I have a friend. Used to be my best friend but recently it just doesn't feel the same. We both started working new jobs near each other a few months ago and since then everything has become a competition. And I mean everything. The pay, the workload, relationships, diet, everything.
I am pretty depressed but I can't tell her about everything - because no matter how awful I feel she will never acknowledge it - she will always have to have it worse! If I say I broke a leg she will come out and say she broke two. Everything is a competition. And when I called her out and said that I can't handle her always turning everything on to her her response was - I don't know or don't know what to say. Keep in mind that everytime she moans about something (which is all the time) I am always 100% supportive and showing her I have her back.

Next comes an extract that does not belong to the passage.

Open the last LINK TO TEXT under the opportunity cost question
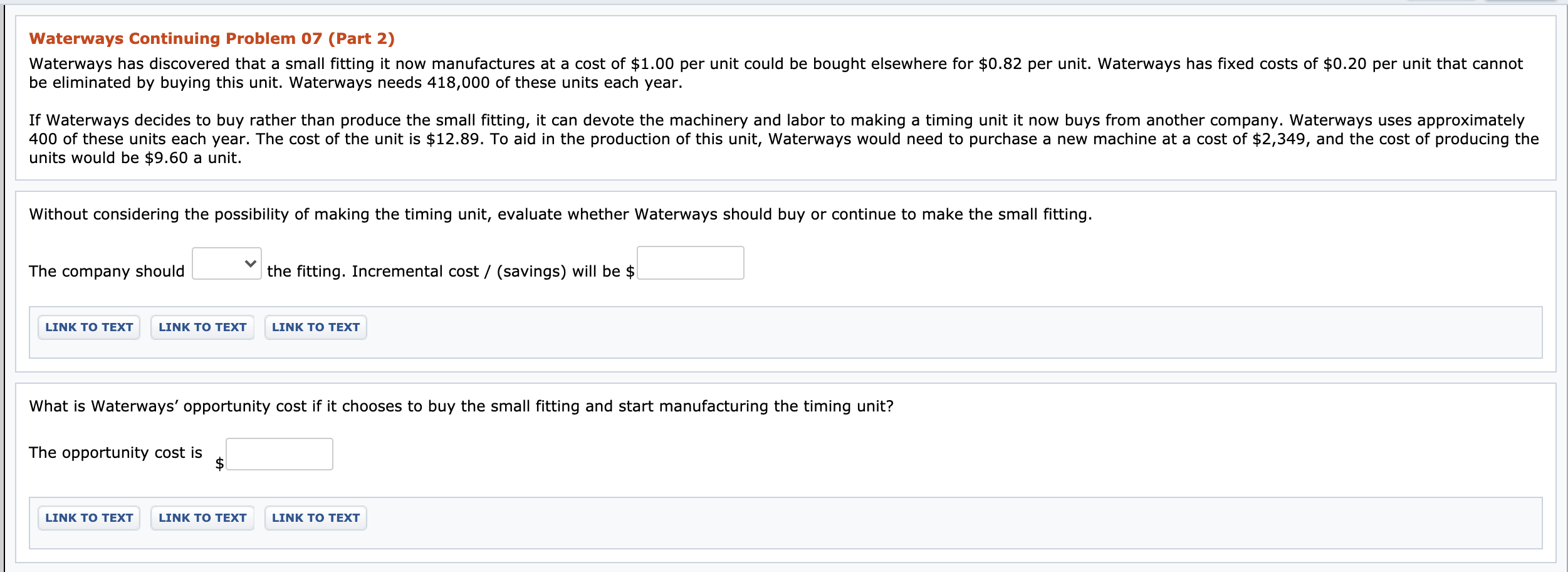Viewport: 1568px width, 572px height. [315, 517]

Then it's the moaning - she is a hypocrite like no other - always posting positive quotes on social media, making it out like she's this super happy person when in fact she is so negative and miserable that I can't be around her most of the time. She is ALWAYS complaining about something. Nothing is ever good, she has so much good going for her but she's such a glass half empty kind of person that she never sees it. And I honestly can't stand it anymore. I'm always trying to be positive even though I am battling MH issues but being around her just makes me feel so horrible.
And then there's the third thing - she has no personality at all, she copies absolutely everything I do. It's come to the point where she wears everything I do, does everything I do, her DC go to the same activities as mine (even though her kids don't like it at all - it's all so she can post on SM about how her DC excell at everything and how hard they are trying, which again, is not true). Not to mention we live a half an hr drive away so it's not like it's convenient for her either. I can't even say that my DH did something nice for or talk about him because guess what - her DH did that times 75!!!
I'm sorry if I this post makes no sense - I don't know if I am venting here or trying to see if I'm just being bitter and unreasonable. I feel like I snapped after she told me to lay off the chocolate because I'm gonna get fat - I never complain about my weight, I gained 4 ibs and she noticed straight away and told me I looked fatter. But the thing is that she's almost 80 ibs heavier than me and How dare she??
Am I being a bad friend for feeling like this?